__WRITTEN EXERCISE__. Copy every line of the material below word for word, keeping it as it is.

--- TASK MATERIAL ---

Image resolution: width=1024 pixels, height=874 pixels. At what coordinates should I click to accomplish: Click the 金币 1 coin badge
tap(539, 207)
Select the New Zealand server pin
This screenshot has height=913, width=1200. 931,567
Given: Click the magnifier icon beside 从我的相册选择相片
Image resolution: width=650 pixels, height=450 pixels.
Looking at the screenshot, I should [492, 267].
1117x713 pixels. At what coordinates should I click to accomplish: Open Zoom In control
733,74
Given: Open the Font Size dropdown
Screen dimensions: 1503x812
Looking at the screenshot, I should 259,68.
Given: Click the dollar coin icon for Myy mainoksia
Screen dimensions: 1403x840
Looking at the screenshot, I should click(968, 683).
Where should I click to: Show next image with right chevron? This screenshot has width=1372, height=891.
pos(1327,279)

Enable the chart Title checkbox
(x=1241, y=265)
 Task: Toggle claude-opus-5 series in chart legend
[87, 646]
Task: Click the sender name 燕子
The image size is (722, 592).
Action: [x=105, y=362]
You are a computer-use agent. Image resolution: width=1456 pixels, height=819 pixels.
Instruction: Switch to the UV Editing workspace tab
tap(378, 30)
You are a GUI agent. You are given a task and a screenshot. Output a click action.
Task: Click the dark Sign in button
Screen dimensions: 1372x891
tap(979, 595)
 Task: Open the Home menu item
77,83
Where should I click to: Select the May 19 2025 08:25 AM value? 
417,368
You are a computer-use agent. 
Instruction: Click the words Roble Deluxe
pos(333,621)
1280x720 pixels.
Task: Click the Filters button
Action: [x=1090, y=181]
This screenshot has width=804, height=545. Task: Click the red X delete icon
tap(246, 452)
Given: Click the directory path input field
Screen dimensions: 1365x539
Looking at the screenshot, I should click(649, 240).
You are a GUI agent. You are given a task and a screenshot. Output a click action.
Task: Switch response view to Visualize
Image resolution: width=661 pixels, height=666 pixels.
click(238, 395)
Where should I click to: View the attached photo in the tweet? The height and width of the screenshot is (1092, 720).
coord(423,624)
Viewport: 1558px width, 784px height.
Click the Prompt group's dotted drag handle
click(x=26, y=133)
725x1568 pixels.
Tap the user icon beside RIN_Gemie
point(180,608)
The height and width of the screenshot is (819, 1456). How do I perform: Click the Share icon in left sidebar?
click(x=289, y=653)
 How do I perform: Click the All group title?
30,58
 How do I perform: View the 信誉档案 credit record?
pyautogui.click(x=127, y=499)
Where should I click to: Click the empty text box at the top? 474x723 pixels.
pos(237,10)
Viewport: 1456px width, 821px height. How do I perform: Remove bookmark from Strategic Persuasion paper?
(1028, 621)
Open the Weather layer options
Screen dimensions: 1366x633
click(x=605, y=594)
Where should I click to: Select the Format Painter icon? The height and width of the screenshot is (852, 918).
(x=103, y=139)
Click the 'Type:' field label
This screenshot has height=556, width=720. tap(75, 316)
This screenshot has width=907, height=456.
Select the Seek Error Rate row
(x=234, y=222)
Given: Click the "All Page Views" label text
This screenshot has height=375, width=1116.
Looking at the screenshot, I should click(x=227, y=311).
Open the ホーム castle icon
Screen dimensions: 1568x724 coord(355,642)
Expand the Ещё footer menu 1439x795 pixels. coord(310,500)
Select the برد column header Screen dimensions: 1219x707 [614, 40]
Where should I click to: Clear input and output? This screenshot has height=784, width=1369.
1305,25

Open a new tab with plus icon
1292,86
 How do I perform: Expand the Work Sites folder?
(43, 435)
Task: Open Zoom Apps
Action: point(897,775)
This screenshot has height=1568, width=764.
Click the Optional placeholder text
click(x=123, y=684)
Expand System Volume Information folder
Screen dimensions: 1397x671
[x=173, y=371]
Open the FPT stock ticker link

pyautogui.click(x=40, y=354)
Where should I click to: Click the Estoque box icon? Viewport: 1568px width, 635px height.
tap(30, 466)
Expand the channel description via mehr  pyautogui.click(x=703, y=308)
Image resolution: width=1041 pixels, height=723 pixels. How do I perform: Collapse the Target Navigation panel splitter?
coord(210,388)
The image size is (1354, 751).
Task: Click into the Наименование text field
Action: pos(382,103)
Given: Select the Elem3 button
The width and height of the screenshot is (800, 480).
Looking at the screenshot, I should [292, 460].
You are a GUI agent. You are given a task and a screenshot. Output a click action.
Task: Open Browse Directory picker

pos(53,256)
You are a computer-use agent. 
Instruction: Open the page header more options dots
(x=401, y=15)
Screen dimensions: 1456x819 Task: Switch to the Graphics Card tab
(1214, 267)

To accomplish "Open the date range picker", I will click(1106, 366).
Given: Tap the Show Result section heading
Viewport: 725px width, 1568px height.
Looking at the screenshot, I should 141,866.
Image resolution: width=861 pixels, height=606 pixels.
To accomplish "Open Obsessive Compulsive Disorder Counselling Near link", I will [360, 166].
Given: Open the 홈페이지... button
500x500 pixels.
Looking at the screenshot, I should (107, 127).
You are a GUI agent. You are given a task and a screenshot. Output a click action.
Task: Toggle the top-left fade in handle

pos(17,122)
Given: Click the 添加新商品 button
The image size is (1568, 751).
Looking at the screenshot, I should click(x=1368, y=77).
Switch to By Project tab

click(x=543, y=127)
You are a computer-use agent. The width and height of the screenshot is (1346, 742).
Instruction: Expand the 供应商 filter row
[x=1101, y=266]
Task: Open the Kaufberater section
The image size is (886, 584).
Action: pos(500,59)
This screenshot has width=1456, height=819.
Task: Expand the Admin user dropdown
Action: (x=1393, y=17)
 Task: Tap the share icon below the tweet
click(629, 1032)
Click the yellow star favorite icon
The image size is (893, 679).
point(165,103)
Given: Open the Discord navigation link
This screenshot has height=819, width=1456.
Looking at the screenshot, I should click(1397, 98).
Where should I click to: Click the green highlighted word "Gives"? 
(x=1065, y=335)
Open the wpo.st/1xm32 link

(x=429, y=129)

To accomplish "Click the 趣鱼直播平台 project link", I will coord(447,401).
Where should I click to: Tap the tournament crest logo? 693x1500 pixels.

---

__THE RESULT__.
Image resolution: width=1024 pixels, height=874 pixels. At what coordinates should I click to accomplish: Click the 金币 1 coin badge
tap(539, 207)
Select the New Zealand server pin
This screenshot has height=913, width=1200. 931,567
Given: Click the magnifier icon beside 从我的相册选择相片
Image resolution: width=650 pixels, height=450 pixels.
Looking at the screenshot, I should [492, 267].
1117x713 pixels. At what coordinates should I click to accomplish: Open Zoom In control
733,74
Given: Open the Font Size dropdown
Screen dimensions: 1503x812
Looking at the screenshot, I should 259,68.
Given: Click the dollar coin icon for Myy mainoksia
Screen dimensions: 1403x840
Looking at the screenshot, I should click(968, 683).
Where should I click to: Show next image with right chevron? This screenshot has width=1372, height=891.
pos(1327,279)

Enable the chart Title checkbox
(x=1241, y=265)
 Task: Toggle claude-opus-5 series in chart legend
[87, 646]
Task: Click the sender name 燕子
The image size is (722, 592).
Action: [x=105, y=362]
You are a computer-use agent. Image resolution: width=1456 pixels, height=819 pixels.
Instruction: Switch to the UV Editing workspace tab
tap(378, 30)
You are a GUI agent. You are given a task and a screenshot. Output a click action.
Task: Click the dark Sign in button
Screen dimensions: 1372x891
tap(979, 595)
 Task: Open the Home menu item
77,83
Where should I click to: Select the May 19 2025 08:25 AM value? 
417,368
You are a computer-use agent. 
Instruction: Click the words Roble Deluxe
pos(333,621)
1280x720 pixels.
Task: Click the Filters button
Action: [x=1090, y=181]
This screenshot has width=804, height=545. Task: Click the red X delete icon
tap(246, 452)
Given: Click the directory path input field
Screen dimensions: 1365x539
Looking at the screenshot, I should click(649, 240).
You are a GUI agent. You are given a task and a screenshot. Output a click action.
Task: Switch response view to Visualize
Image resolution: width=661 pixels, height=666 pixels.
click(238, 395)
Where should I click to: View the attached photo in the tweet? The height and width of the screenshot is (1092, 720).
coord(423,624)
Viewport: 1558px width, 784px height.
Click the Prompt group's dotted drag handle
click(x=26, y=133)
725x1568 pixels.
Tap the user icon beside RIN_Gemie
point(180,608)
The height and width of the screenshot is (819, 1456). How do I perform: Click the Share icon in left sidebar?
click(x=289, y=653)
 How do I perform: Click the All group title?
30,58
 How do I perform: View the 信誉档案 credit record?
pyautogui.click(x=127, y=499)
Where should I click to: Click the empty text box at the top? 474x723 pixels.
pos(237,10)
Viewport: 1456px width, 821px height. How do I perform: Remove bookmark from Strategic Persuasion paper?
(1028, 621)
Open the Weather layer options
Screen dimensions: 1366x633
click(x=605, y=594)
Where should I click to: Select the Format Painter icon? The height and width of the screenshot is (852, 918).
(x=103, y=139)
Click the 'Type:' field label
This screenshot has height=556, width=720. tap(75, 316)
This screenshot has width=907, height=456.
Select the Seek Error Rate row
(x=234, y=222)
Given: Click the "All Page Views" label text
This screenshot has height=375, width=1116.
Looking at the screenshot, I should click(x=227, y=311).
Open the ホーム castle icon
Screen dimensions: 1568x724 coord(355,642)
Expand the Ещё footer menu 1439x795 pixels. coord(310,500)
Select the برد column header Screen dimensions: 1219x707 [614, 40]
Where should I click to: Clear input and output? This screenshot has height=784, width=1369.
1305,25

Open a new tab with plus icon
1292,86
 How do I perform: Expand the Work Sites folder?
(43, 435)
Task: Open Zoom Apps
Action: point(897,775)
This screenshot has height=1568, width=764.
Click the Optional placeholder text
click(x=123, y=684)
Expand System Volume Information folder
Screen dimensions: 1397x671
[x=173, y=371]
Open the FPT stock ticker link

pyautogui.click(x=40, y=354)
Where should I click to: Click the Estoque box icon? Viewport: 1568px width, 635px height.
tap(30, 466)
Expand the channel description via mehr  pyautogui.click(x=703, y=308)
Image resolution: width=1041 pixels, height=723 pixels. How do I perform: Collapse the Target Navigation panel splitter?
coord(210,388)
The image size is (1354, 751).
Task: Click into the Наименование text field
Action: pos(382,103)
Given: Select the Elem3 button
The width and height of the screenshot is (800, 480).
Looking at the screenshot, I should [292, 460].
You are a GUI agent. You are given a task and a screenshot. Output a click action.
Task: Open Browse Directory picker

pos(53,256)
You are a computer-use agent. 
Instruction: Open the page header more options dots
(x=401, y=15)
Screen dimensions: 1456x819 Task: Switch to the Graphics Card tab
(1214, 267)

To accomplish "Open the date range picker", I will click(1106, 366).
Given: Tap the Show Result section heading
Viewport: 725px width, 1568px height.
Looking at the screenshot, I should 141,866.
Image resolution: width=861 pixels, height=606 pixels.
To accomplish "Open Obsessive Compulsive Disorder Counselling Near link", I will [360, 166].
Given: Open the 홈페이지... button
500x500 pixels.
Looking at the screenshot, I should (107, 127).
You are a GUI agent. You are given a task and a screenshot. Output a click action.
Task: Toggle the top-left fade in handle

pos(17,122)
Given: Click the 添加新商品 button
The image size is (1568, 751).
Looking at the screenshot, I should click(x=1368, y=77).
Switch to By Project tab

click(x=543, y=127)
You are a computer-use agent. The width and height of the screenshot is (1346, 742).
Instruction: Expand the 供应商 filter row
[x=1101, y=266]
Task: Open the Kaufberater section
The image size is (886, 584).
Action: pos(500,59)
This screenshot has width=1456, height=819.
Task: Expand the Admin user dropdown
Action: (x=1393, y=17)
 Task: Tap the share icon below the tweet
click(629, 1032)
Click the yellow star favorite icon
The image size is (893, 679).
point(165,103)
Given: Open the Discord navigation link
This screenshot has height=819, width=1456.
Looking at the screenshot, I should click(1397, 98).
Where should I click to: Click the green highlighted word "Gives"? 
(x=1065, y=335)
Open the wpo.st/1xm32 link

(x=429, y=129)

To accomplish "Click the 趣鱼直播平台 project link", I will coord(447,401).
Where should I click to: Tap the tournament crest logo? 693x1500 pixels.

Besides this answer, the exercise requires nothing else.